## Exercise description
Give back the data in full. Leave nothing out.

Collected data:
################
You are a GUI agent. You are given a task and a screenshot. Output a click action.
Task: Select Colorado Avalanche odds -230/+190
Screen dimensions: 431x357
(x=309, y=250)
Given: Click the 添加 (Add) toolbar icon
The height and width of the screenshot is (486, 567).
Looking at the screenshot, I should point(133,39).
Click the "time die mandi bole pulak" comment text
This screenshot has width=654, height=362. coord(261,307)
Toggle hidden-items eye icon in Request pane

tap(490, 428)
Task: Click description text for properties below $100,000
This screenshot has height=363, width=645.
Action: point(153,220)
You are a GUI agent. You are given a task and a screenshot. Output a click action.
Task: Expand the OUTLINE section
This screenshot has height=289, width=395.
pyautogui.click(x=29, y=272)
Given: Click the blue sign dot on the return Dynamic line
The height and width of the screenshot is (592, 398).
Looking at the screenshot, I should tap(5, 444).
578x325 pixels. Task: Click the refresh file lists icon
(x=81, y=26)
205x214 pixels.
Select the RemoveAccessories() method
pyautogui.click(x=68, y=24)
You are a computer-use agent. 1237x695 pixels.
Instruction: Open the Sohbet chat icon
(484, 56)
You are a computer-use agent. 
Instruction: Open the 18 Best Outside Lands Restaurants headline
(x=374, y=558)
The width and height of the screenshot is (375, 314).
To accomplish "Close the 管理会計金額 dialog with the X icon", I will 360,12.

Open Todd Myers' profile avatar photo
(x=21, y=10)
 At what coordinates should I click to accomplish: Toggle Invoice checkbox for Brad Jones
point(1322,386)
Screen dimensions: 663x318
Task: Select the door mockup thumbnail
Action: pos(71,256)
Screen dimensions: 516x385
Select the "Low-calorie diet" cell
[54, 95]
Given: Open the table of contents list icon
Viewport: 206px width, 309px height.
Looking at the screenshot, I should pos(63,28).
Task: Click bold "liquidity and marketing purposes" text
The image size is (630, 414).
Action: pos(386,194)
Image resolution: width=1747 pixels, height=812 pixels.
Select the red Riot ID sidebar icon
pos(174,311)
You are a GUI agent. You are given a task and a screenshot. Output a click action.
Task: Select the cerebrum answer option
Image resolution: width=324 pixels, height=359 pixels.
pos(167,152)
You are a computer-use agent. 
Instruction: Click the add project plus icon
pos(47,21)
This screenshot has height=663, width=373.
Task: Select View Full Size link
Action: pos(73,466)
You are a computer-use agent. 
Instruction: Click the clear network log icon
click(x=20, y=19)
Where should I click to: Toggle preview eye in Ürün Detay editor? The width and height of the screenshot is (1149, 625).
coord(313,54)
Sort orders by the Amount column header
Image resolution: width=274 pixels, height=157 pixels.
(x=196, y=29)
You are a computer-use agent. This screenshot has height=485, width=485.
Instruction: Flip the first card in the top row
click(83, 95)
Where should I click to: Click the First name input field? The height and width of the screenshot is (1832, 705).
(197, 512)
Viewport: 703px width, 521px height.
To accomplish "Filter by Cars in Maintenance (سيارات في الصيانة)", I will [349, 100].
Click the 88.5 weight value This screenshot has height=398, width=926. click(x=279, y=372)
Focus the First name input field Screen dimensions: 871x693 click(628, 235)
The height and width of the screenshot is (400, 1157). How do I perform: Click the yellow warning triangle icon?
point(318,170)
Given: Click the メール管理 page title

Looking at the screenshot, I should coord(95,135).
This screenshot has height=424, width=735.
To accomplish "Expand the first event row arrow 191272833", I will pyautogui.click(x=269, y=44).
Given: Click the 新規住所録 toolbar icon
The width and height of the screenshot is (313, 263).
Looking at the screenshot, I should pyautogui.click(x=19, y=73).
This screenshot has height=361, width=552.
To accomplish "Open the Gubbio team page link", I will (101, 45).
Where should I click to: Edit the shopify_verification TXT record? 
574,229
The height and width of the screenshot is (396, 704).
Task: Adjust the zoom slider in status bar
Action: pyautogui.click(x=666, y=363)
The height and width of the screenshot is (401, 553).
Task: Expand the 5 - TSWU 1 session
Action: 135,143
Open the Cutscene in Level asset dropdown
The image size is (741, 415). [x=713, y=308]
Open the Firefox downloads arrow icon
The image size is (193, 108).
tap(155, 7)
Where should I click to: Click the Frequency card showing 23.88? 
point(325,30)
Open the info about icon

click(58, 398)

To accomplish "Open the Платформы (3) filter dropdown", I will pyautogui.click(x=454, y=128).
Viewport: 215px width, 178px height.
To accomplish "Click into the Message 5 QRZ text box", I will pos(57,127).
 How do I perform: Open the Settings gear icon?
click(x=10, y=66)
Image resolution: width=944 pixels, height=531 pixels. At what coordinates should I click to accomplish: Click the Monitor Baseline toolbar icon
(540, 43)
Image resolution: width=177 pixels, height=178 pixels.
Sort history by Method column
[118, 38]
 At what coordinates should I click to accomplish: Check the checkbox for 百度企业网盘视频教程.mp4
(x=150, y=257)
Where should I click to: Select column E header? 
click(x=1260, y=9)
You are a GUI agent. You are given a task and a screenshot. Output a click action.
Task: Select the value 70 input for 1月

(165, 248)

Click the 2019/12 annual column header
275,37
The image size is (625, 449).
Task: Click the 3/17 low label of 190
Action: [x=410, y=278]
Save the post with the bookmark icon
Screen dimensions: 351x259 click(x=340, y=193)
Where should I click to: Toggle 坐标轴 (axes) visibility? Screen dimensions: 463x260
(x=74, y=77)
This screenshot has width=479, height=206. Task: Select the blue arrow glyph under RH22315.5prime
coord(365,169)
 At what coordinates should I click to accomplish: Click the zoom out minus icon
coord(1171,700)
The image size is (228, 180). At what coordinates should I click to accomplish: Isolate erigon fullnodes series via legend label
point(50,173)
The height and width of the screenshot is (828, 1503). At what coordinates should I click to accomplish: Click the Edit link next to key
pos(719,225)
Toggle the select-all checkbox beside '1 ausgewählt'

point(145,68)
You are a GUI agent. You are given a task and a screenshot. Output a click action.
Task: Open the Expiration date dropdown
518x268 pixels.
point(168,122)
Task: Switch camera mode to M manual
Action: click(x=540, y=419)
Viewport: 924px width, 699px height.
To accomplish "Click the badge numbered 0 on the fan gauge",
################
## Final answer
You are a GUI agent. You are given a task and a screenshot. Output a click action.
Task: Select Colorado Avalanche odds -230/+190
Screen dimensions: 431x357
(x=309, y=250)
Given: Click the 添加 (Add) toolbar icon
The height and width of the screenshot is (486, 567).
Looking at the screenshot, I should point(133,39).
Click the "time die mandi bole pulak" comment text
This screenshot has width=654, height=362. coord(261,307)
Toggle hidden-items eye icon in Request pane

tap(490, 428)
Task: Click description text for properties below $100,000
This screenshot has height=363, width=645.
Action: point(153,220)
You are a GUI agent. You are given a task and a screenshot. Output a click action.
Task: Expand the OUTLINE section
This screenshot has height=289, width=395.
pyautogui.click(x=29, y=272)
Given: Click the blue sign dot on the return Dynamic line
The height and width of the screenshot is (592, 398).
Looking at the screenshot, I should tap(5, 444).
578x325 pixels. Task: Click the refresh file lists icon
(x=81, y=26)
205x214 pixels.
Select the RemoveAccessories() method
pyautogui.click(x=68, y=24)
You are a computer-use agent. 1237x695 pixels.
Instruction: Open the Sohbet chat icon
(484, 56)
You are a computer-use agent. 
Instruction: Open the 18 Best Outside Lands Restaurants headline
(x=374, y=558)
The width and height of the screenshot is (375, 314).
To accomplish "Close the 管理会計金額 dialog with the X icon", I will 360,12.

Open Todd Myers' profile avatar photo
(x=21, y=10)
 At what coordinates should I click to accomplish: Toggle Invoice checkbox for Brad Jones
point(1322,386)
Screen dimensions: 663x318
Task: Select the door mockup thumbnail
Action: pos(71,256)
Screen dimensions: 516x385
Select the "Low-calorie diet" cell
[54, 95]
Given: Open the table of contents list icon
Viewport: 206px width, 309px height.
Looking at the screenshot, I should pos(63,28).
Task: Click bold "liquidity and marketing purposes" text
The image size is (630, 414).
Action: pos(386,194)
Image resolution: width=1747 pixels, height=812 pixels.
Select the red Riot ID sidebar icon
pos(174,311)
You are a GUI agent. You are given a task and a screenshot. Output a click action.
Task: Select the cerebrum answer option
Image resolution: width=324 pixels, height=359 pixels.
pos(167,152)
You are a computer-use agent. 
Instruction: Click the add project plus icon
pos(47,21)
This screenshot has height=663, width=373.
Task: Select View Full Size link
Action: pos(73,466)
You are a computer-use agent. 
Instruction: Click the clear network log icon
click(x=20, y=19)
Where should I click to: Toggle preview eye in Ürün Detay editor? The width and height of the screenshot is (1149, 625).
coord(313,54)
Sort orders by the Amount column header
Image resolution: width=274 pixels, height=157 pixels.
(x=196, y=29)
You are a computer-use agent. This screenshot has height=485, width=485.
Instruction: Flip the first card in the top row
click(83, 95)
Where should I click to: Click the First name input field? The height and width of the screenshot is (1832, 705).
(197, 512)
Viewport: 703px width, 521px height.
To accomplish "Filter by Cars in Maintenance (سيارات في الصيانة)", I will [349, 100].
Click the 88.5 weight value This screenshot has height=398, width=926. click(x=279, y=372)
Focus the First name input field Screen dimensions: 871x693 click(628, 235)
The height and width of the screenshot is (400, 1157). How do I perform: Click the yellow warning triangle icon?
point(318,170)
Given: Click the メール管理 page title

Looking at the screenshot, I should coord(95,135).
This screenshot has height=424, width=735.
To accomplish "Expand the first event row arrow 191272833", I will pyautogui.click(x=269, y=44).
Given: Click the 新規住所録 toolbar icon
The width and height of the screenshot is (313, 263).
Looking at the screenshot, I should pyautogui.click(x=19, y=73).
This screenshot has height=361, width=552.
To accomplish "Open the Gubbio team page link", I will (101, 45).
Where should I click to: Edit the shopify_verification TXT record? 
574,229
The height and width of the screenshot is (396, 704).
Task: Adjust the zoom slider in status bar
Action: pyautogui.click(x=666, y=363)
The height and width of the screenshot is (401, 553).
Task: Expand the 5 - TSWU 1 session
Action: 135,143
Open the Cutscene in Level asset dropdown
The image size is (741, 415). [x=713, y=308]
Open the Firefox downloads arrow icon
The image size is (193, 108).
tap(155, 7)
Where should I click to: Click the Frequency card showing 23.88? 
point(325,30)
Open the info about icon

click(58, 398)

To accomplish "Open the Платформы (3) filter dropdown", I will pyautogui.click(x=454, y=128).
Viewport: 215px width, 178px height.
To accomplish "Click into the Message 5 QRZ text box", I will pos(57,127).
 How do I perform: Open the Settings gear icon?
click(x=10, y=66)
Image resolution: width=944 pixels, height=531 pixels. At what coordinates should I click to accomplish: Click the Monitor Baseline toolbar icon
(540, 43)
Image resolution: width=177 pixels, height=178 pixels.
Sort history by Method column
[118, 38]
 At what coordinates should I click to accomplish: Check the checkbox for 百度企业网盘视频教程.mp4
(x=150, y=257)
Where should I click to: Select column E header? 
click(x=1260, y=9)
You are a GUI agent. You are given a task and a screenshot. Output a click action.
Task: Select the value 70 input for 1月

(165, 248)

Click the 2019/12 annual column header
275,37
The image size is (625, 449).
Task: Click the 3/17 low label of 190
Action: [x=410, y=278]
Save the post with the bookmark icon
Screen dimensions: 351x259 click(x=340, y=193)
Where should I click to: Toggle 坐标轴 (axes) visibility? Screen dimensions: 463x260
(x=74, y=77)
This screenshot has width=479, height=206. Task: Select the blue arrow glyph under RH22315.5prime
coord(365,169)
 At what coordinates should I click to accomplish: Click the zoom out minus icon
coord(1171,700)
The image size is (228, 180). At what coordinates should I click to accomplish: Isolate erigon fullnodes series via legend label
point(50,173)
The height and width of the screenshot is (828, 1503). At what coordinates should I click to accomplish: Click the Edit link next to key
pos(719,225)
Toggle the select-all checkbox beside '1 ausgewählt'

point(145,68)
You are a GUI agent. You are given a task and a screenshot. Output a click action.
Task: Open the Expiration date dropdown
518x268 pixels.
point(168,122)
Task: Switch camera mode to M manual
Action: click(x=540, y=419)
Viewport: 924px width, 699px height.
To accomplish "Click the badge numbered 0 on the fan gauge",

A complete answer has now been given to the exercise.